When it comes to raising children, you want to do all you can to help them succeed. Part of that is taking care of their money while living with you. Another is giving them the tools they will need to be successful when they are on their own.
Some people put money away in savings accounts for their kids or in 529 accounts, but these have their limits. Savings accounts usually don’t give as good a return as the stock market.
Even though 529 accounts give you access to the stock market, which has the potential to make you rich, they have some limits. For example, you can’t use them for anything other than education without getting fined.
The custodial brokerage account is another option for parents who think ahead.
What is a custody account?
With a custodial brokerage account, you can invest for your children or other children in your life in a way that is similar to how you invest for yourself. A financial institution can set up a custodial brokerage account for the child. You and your friends and family can then give money to the child’s future. Usually, you can give up to $15,000 a year without paying a gift tax.
The money in the account can usually be put into the same stocks, bonds, mutual funds, and exchange-traded funds (ETFs) that you might have in your own Individual Retirement Account (IRA) or brokerage account. You might also be able to invest in portfolios of investments that have already been made and are being managed.
Custodial brokerage accounts are different from traditional investment accounts in that they have a few rules. The biggest one is that the child automatically becomes the owner when they reach the age of majority, which is the legal age of adulthood. Depending on where they live, that is usually 18 or 21. Before then, the money can’t be taken out unless it’s used to help the child directly.
And the child is taxed on any investment income (like dividends, interest, or earnings) that comes from the account.
Universal Gift to Minors Act (UGMA) and Universal Transfer to Minors Act (UTMA) accounts are two types of custodial brokerage accounts. These groups are based on the laws that let you give money or property to your children.
UGMA accounts vs UTMA accounts
The main difference between UGMA and UTMA custodial accounts is that UGMA accounts can only hold publicly traded financial products like CDs, stocks, bonds, mutual funds, and insurance products. On the other hand, UTMA accounts, first set up in 1986, can usually hold financial products and any property, such as real estate or artwork.
The state in which a child is adopted is another difference between UGMA and UTMA accounts. Every state has signed on to the UGMA. But Vermont and South Carolina are still the only two states that do not allow UTMA accounts.
Why set up a custodial account for your child?
You may have heard the phrase “it’s time in the market, not time in the market” before. When you start investing early, you take advantage of the power of time to get the most out of your investments. This means that your child can benefit from your long-term investments.
Over time, the money you make from your investments compounds. This means that the funds you get back from them give you more money, and so on. This shows how the power of compounding works. Start investing even a small amount after your children are born, and you could give them the gift of 18 years or more of compounding.
Traditional brokerage account vs custodial account
You can invest for your child in stocks, bonds, mutual funds, ETFs, and other things with traditional brokerage accounts and custodial brokerage accounts.

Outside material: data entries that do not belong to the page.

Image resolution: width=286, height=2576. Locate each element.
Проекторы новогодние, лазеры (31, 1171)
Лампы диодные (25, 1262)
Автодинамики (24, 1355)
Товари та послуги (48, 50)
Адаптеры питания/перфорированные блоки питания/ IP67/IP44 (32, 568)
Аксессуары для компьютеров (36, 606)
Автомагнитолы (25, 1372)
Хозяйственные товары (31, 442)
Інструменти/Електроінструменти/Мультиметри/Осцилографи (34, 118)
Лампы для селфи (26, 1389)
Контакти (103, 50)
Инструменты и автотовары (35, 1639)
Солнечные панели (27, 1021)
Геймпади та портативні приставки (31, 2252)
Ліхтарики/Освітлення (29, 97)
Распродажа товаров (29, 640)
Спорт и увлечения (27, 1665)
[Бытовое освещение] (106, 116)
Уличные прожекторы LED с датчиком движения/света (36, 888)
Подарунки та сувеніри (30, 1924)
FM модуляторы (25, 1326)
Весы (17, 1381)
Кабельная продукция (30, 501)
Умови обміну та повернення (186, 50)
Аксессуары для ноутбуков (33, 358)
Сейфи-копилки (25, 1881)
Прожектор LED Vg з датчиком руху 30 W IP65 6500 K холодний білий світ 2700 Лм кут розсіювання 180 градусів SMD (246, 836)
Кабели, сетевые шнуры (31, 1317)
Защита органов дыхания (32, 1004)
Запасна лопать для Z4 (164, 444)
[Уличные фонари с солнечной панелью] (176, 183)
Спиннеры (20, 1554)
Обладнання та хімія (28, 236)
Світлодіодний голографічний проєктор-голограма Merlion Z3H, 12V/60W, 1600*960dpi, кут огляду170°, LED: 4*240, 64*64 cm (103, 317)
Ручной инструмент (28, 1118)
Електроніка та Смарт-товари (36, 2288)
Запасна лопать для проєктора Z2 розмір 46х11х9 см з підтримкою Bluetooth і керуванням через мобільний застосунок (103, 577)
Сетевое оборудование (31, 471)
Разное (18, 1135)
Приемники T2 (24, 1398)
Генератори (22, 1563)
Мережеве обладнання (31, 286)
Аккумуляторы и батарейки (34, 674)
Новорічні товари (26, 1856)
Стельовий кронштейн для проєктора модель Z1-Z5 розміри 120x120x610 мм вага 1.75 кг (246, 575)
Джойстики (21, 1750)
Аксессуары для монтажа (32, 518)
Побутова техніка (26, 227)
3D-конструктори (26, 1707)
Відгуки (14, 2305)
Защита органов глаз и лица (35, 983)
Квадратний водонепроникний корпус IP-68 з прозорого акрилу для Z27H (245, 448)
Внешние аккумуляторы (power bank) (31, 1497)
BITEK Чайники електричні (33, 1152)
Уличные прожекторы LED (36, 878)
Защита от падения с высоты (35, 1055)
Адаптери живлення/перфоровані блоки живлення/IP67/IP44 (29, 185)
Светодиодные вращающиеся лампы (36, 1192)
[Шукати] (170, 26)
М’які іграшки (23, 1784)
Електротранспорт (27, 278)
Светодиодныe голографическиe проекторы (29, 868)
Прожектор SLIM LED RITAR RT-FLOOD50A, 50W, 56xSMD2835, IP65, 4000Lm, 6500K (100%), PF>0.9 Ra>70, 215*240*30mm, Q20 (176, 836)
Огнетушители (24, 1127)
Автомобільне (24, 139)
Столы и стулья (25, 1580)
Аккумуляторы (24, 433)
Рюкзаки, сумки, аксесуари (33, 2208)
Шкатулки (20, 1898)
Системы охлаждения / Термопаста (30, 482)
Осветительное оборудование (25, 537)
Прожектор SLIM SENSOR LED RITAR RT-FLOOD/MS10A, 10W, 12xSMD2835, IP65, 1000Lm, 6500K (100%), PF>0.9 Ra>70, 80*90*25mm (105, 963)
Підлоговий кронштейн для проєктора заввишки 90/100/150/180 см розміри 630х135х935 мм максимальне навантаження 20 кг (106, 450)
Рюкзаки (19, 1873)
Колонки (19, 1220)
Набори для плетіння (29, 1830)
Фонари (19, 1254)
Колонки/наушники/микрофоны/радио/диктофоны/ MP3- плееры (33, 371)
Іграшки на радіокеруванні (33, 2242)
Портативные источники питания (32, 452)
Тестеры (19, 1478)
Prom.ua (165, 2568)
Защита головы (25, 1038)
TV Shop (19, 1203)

Once your child becomes the owner of the custodial account, the money from either can be used for education or several other things. However, there are a few fundamental variances between the two:
You control a standard brokerage account.
You can always get the money when you put money away for your child in a brokerage account under your name. You can also select if and when to give your child money. On the other hand, your child takes control of a custodial brokerage account when they turn 18 or 21, depending on where you live.
Traditional brokerage accounts are tax-free.
Any investment gains in custodial brokerage accounts are still taxed, but the first $1,100 may be tax-free each year. Most of the time, the next $1,100 is taxed at the child’s tax rate (generally 10 percent). Once gains reach about $2,200, they will be taxed using brackets and rates for trusts and estates, which may be higher than the parents’ tax rates. This is also termed the “Kiddie Tax.”
Custodial accounts might affect your child’s financial assistance.
FAFSA gives more weight to assets in a custodial brokerage account because they legally belong to your child. Less weight is given to funds held in 529 accounts.
Benefits of getting a custodial brokerage account
You and others, like family and friends, can put money into your child’s future.
With a custodial brokerage account, you and other people can give money to your child, which you can then invest in. Gift tax may apply to some gifts, depending on how much they are. Most of the time, you can give away up to $15,000 a year without paying a gift tax.
You likely have more access to investing opportunities.
One of the biggest complaints about 529 accounts is that there aren’t many ways to invest the money. You may not be capable of investing in hundreds or even thousands of stocks, bonds, or exchange-traded funds (ETFs). Instead, you might only be able to invest in a few target-date funds or mutual funds. On the other hand, custodial brokerage accounts give you the same investment options as your brokerage account.
The money in your child’s account won’t be taxed.
Even though there aren’t as many tax benefits to custodial brokerage accounts as there are to 529 accounts, there are still some. Any dividends or investment income earned in a custodial brokerage account belong to your child and should be reported. When they have small balances, it could mean that little or no tax is taken out of this income.